┌─ Dataset content

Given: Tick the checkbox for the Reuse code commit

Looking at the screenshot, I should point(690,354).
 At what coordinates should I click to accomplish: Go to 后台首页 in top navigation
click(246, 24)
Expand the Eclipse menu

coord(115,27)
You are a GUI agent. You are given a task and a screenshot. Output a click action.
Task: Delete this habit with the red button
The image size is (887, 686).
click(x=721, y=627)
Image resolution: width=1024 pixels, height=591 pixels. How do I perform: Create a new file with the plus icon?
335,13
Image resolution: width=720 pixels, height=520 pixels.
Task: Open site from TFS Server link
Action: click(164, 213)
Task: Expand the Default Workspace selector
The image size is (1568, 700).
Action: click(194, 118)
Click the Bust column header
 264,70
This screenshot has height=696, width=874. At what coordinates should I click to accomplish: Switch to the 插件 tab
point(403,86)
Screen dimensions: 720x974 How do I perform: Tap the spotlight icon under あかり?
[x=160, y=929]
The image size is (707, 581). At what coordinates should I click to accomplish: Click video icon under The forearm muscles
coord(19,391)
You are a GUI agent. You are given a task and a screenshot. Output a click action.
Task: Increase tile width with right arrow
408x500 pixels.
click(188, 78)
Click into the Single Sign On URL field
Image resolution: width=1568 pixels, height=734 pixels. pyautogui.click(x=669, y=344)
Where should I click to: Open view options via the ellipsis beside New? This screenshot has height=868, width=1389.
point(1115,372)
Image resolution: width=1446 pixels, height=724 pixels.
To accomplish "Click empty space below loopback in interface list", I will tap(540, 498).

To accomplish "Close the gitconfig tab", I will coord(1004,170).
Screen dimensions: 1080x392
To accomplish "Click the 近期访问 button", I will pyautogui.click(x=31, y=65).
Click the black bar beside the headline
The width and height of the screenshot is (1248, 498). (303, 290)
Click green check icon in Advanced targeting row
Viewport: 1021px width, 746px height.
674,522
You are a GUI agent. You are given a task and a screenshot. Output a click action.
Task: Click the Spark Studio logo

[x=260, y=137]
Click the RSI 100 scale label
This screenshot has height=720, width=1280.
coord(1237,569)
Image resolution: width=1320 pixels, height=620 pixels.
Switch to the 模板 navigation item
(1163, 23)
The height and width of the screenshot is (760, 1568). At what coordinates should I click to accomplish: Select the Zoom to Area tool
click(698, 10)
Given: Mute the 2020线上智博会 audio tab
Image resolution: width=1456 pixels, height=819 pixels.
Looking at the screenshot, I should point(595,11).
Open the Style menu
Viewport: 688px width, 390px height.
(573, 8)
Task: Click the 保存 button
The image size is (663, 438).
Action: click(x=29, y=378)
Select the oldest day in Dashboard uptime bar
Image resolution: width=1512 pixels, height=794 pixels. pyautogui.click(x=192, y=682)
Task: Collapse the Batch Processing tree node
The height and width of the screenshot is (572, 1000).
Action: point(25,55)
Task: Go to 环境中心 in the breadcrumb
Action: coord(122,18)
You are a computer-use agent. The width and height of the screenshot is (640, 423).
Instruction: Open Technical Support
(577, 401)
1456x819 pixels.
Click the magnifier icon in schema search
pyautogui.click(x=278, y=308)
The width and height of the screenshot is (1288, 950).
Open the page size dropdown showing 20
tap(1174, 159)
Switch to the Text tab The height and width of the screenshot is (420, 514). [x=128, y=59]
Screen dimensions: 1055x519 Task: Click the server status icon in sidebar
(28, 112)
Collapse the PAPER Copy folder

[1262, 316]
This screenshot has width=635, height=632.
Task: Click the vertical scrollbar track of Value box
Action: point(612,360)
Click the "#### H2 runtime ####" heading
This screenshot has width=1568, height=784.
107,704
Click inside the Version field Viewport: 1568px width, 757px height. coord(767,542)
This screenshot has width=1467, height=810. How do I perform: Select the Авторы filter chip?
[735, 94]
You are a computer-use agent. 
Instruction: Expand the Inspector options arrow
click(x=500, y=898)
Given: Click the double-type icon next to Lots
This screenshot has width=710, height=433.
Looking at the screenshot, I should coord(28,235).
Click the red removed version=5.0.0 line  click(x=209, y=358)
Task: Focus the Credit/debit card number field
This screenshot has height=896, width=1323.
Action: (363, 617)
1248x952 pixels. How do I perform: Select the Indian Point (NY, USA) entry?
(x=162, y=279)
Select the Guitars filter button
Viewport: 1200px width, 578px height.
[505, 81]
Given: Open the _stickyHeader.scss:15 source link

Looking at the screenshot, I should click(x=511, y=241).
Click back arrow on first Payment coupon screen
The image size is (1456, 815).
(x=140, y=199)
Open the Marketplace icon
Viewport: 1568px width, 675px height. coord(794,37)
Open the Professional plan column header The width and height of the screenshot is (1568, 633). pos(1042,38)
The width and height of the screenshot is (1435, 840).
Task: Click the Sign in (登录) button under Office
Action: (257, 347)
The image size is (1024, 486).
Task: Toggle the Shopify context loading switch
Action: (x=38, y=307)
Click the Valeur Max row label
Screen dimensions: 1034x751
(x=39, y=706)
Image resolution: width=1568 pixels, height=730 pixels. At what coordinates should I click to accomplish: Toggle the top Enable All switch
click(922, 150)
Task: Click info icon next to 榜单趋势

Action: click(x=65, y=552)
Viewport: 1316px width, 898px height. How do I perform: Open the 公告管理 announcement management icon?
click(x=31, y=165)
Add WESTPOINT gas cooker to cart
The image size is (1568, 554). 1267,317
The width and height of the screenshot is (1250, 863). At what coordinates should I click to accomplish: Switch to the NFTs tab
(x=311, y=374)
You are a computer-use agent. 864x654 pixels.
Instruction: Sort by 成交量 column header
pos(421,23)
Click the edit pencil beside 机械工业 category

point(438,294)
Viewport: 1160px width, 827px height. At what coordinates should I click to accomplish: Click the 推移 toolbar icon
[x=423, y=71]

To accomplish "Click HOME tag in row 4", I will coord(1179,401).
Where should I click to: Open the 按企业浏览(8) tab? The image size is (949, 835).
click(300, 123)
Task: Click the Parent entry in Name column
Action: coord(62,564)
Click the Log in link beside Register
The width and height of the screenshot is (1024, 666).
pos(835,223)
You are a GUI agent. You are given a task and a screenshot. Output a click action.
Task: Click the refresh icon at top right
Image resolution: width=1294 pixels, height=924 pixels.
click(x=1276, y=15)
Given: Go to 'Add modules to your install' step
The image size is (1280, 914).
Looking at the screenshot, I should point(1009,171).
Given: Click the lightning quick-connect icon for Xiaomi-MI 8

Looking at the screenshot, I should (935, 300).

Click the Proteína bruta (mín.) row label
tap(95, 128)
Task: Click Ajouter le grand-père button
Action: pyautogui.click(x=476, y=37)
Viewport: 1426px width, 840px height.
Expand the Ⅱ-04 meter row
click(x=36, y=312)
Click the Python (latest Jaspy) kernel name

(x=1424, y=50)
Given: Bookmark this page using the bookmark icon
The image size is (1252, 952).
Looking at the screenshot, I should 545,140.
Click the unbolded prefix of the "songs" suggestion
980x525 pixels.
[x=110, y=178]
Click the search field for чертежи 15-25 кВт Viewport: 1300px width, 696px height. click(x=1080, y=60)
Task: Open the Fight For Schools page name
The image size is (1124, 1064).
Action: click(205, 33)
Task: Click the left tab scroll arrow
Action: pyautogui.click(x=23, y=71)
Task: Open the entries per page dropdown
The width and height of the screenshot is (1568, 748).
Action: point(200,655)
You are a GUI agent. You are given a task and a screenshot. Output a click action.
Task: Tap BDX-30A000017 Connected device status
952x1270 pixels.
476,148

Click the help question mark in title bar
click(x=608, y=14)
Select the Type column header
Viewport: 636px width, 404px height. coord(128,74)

└─

§ **Exercise prompt**
Reproduce the whole listing above line for line, changing nothing.

§ **Solved exercise**
Given: Tick the checkbox for the Reuse code commit

Looking at the screenshot, I should point(690,354).
 At what coordinates should I click to accomplish: Go to 后台首页 in top navigation
click(246, 24)
Expand the Eclipse menu

coord(115,27)
You are a GUI agent. You are given a task and a screenshot. Output a click action.
Task: Delete this habit with the red button
The image size is (887, 686).
click(x=721, y=627)
Image resolution: width=1024 pixels, height=591 pixels. How do I perform: Create a new file with the plus icon?
335,13
Image resolution: width=720 pixels, height=520 pixels.
Task: Open site from TFS Server link
Action: click(164, 213)
Task: Expand the Default Workspace selector
The image size is (1568, 700).
Action: click(194, 118)
Click the Bust column header
 264,70
This screenshot has height=696, width=874. At what coordinates should I click to accomplish: Switch to the 插件 tab
point(403,86)
Screen dimensions: 720x974 How do I perform: Tap the spotlight icon under あかり?
[x=160, y=929]
The image size is (707, 581). At what coordinates should I click to accomplish: Click video icon under The forearm muscles
coord(19,391)
You are a GUI agent. You are given a task and a screenshot. Output a click action.
Task: Increase tile width with right arrow
408x500 pixels.
click(188, 78)
Click into the Single Sign On URL field
Image resolution: width=1568 pixels, height=734 pixels. pyautogui.click(x=669, y=344)
Where should I click to: Open view options via the ellipsis beside New? This screenshot has height=868, width=1389.
point(1115,372)
Image resolution: width=1446 pixels, height=724 pixels.
To accomplish "Click empty space below loopback in interface list", I will tap(540, 498).

To accomplish "Close the gitconfig tab", I will coord(1004,170).
Screen dimensions: 1080x392
To accomplish "Click the 近期访问 button", I will pyautogui.click(x=31, y=65).
Click the black bar beside the headline
The width and height of the screenshot is (1248, 498). (303, 290)
Click green check icon in Advanced targeting row
Viewport: 1021px width, 746px height.
674,522
You are a GUI agent. You are given a task and a screenshot. Output a click action.
Task: Click the Spark Studio logo

[x=260, y=137]
Click the RSI 100 scale label
This screenshot has height=720, width=1280.
coord(1237,569)
Image resolution: width=1320 pixels, height=620 pixels.
Switch to the 模板 navigation item
(1163, 23)
The height and width of the screenshot is (760, 1568). At what coordinates should I click to accomplish: Select the Zoom to Area tool
click(698, 10)
Given: Mute the 2020线上智博会 audio tab
Image resolution: width=1456 pixels, height=819 pixels.
Looking at the screenshot, I should point(595,11).
Open the Style menu
Viewport: 688px width, 390px height.
(573, 8)
Task: Click the 保存 button
The image size is (663, 438).
Action: click(x=29, y=378)
Select the oldest day in Dashboard uptime bar
Image resolution: width=1512 pixels, height=794 pixels. pyautogui.click(x=192, y=682)
Task: Collapse the Batch Processing tree node
The height and width of the screenshot is (572, 1000).
Action: point(25,55)
Task: Go to 环境中心 in the breadcrumb
Action: coord(122,18)
You are a computer-use agent. The width and height of the screenshot is (640, 423).
Instruction: Open Technical Support
(577, 401)
1456x819 pixels.
Click the magnifier icon in schema search
pyautogui.click(x=278, y=308)
The width and height of the screenshot is (1288, 950).
Open the page size dropdown showing 20
tap(1174, 159)
Switch to the Text tab The height and width of the screenshot is (420, 514). [x=128, y=59]
Screen dimensions: 1055x519 Task: Click the server status icon in sidebar
(28, 112)
Collapse the PAPER Copy folder

[1262, 316]
This screenshot has width=635, height=632.
Task: Click the vertical scrollbar track of Value box
Action: point(612,360)
Click the "#### H2 runtime ####" heading
This screenshot has width=1568, height=784.
107,704
Click inside the Version field Viewport: 1568px width, 757px height. coord(767,542)
This screenshot has width=1467, height=810. How do I perform: Select the Авторы filter chip?
[735, 94]
You are a computer-use agent. 
Instruction: Expand the Inspector options arrow
click(x=500, y=898)
Given: Click the double-type icon next to Lots
This screenshot has width=710, height=433.
Looking at the screenshot, I should coord(28,235).
Click the red removed version=5.0.0 line  click(x=209, y=358)
Task: Focus the Credit/debit card number field
This screenshot has height=896, width=1323.
Action: (363, 617)
1248x952 pixels. How do I perform: Select the Indian Point (NY, USA) entry?
(x=162, y=279)
Select the Guitars filter button
Viewport: 1200px width, 578px height.
[505, 81]
Given: Open the _stickyHeader.scss:15 source link

Looking at the screenshot, I should click(x=511, y=241).
Click back arrow on first Payment coupon screen
The image size is (1456, 815).
(x=140, y=199)
Open the Marketplace icon
Viewport: 1568px width, 675px height. coord(794,37)
Open the Professional plan column header The width and height of the screenshot is (1568, 633). pos(1042,38)
The width and height of the screenshot is (1435, 840).
Task: Click the Sign in (登录) button under Office
Action: (257, 347)
The image size is (1024, 486).
Task: Toggle the Shopify context loading switch
Action: (x=38, y=307)
Click the Valeur Max row label
Screen dimensions: 1034x751
(x=39, y=706)
Image resolution: width=1568 pixels, height=730 pixels. At what coordinates should I click to accomplish: Toggle the top Enable All switch
click(922, 150)
Task: Click info icon next to 榜单趋势

Action: click(x=65, y=552)
Viewport: 1316px width, 898px height. How do I perform: Open the 公告管理 announcement management icon?
click(x=31, y=165)
Add WESTPOINT gas cooker to cart
The image size is (1568, 554). 1267,317
The width and height of the screenshot is (1250, 863). At what coordinates should I click to accomplish: Switch to the NFTs tab
(x=311, y=374)
You are a computer-use agent. 864x654 pixels.
Instruction: Sort by 成交量 column header
pos(421,23)
Click the edit pencil beside 机械工业 category

point(438,294)
Viewport: 1160px width, 827px height. At what coordinates should I click to accomplish: Click the 推移 toolbar icon
[x=423, y=71]

To accomplish "Click HOME tag in row 4", I will coord(1179,401).
Where should I click to: Open the 按企业浏览(8) tab? The image size is (949, 835).
click(300, 123)
Task: Click the Parent entry in Name column
Action: coord(62,564)
Click the Log in link beside Register
The width and height of the screenshot is (1024, 666).
pos(835,223)
You are a GUI agent. You are given a task and a screenshot. Output a click action.
Task: Click the refresh icon at top right
Image resolution: width=1294 pixels, height=924 pixels.
click(x=1276, y=15)
Given: Go to 'Add modules to your install' step
The image size is (1280, 914).
Looking at the screenshot, I should point(1009,171).
Given: Click the lightning quick-connect icon for Xiaomi-MI 8

Looking at the screenshot, I should (935, 300).

Click the Proteína bruta (mín.) row label
tap(95, 128)
Task: Click Ajouter le grand-père button
Action: pyautogui.click(x=476, y=37)
Viewport: 1426px width, 840px height.
Expand the Ⅱ-04 meter row
click(x=36, y=312)
Click the Python (latest Jaspy) kernel name

(x=1424, y=50)
Given: Bookmark this page using the bookmark icon
The image size is (1252, 952).
Looking at the screenshot, I should 545,140.
Click the unbolded prefix of the "songs" suggestion
980x525 pixels.
[x=110, y=178]
Click the search field for чертежи 15-25 кВт Viewport: 1300px width, 696px height. click(x=1080, y=60)
Task: Open the Fight For Schools page name
The image size is (1124, 1064).
Action: click(205, 33)
Task: Click the left tab scroll arrow
Action: pyautogui.click(x=23, y=71)
Task: Open the entries per page dropdown
The width and height of the screenshot is (1568, 748).
Action: point(200,655)
You are a GUI agent. You are given a task and a screenshot. Output a click action.
Task: Tap BDX-30A000017 Connected device status
952x1270 pixels.
476,148

Click the help question mark in title bar
click(x=608, y=14)
Select the Type column header
Viewport: 636px width, 404px height. coord(128,74)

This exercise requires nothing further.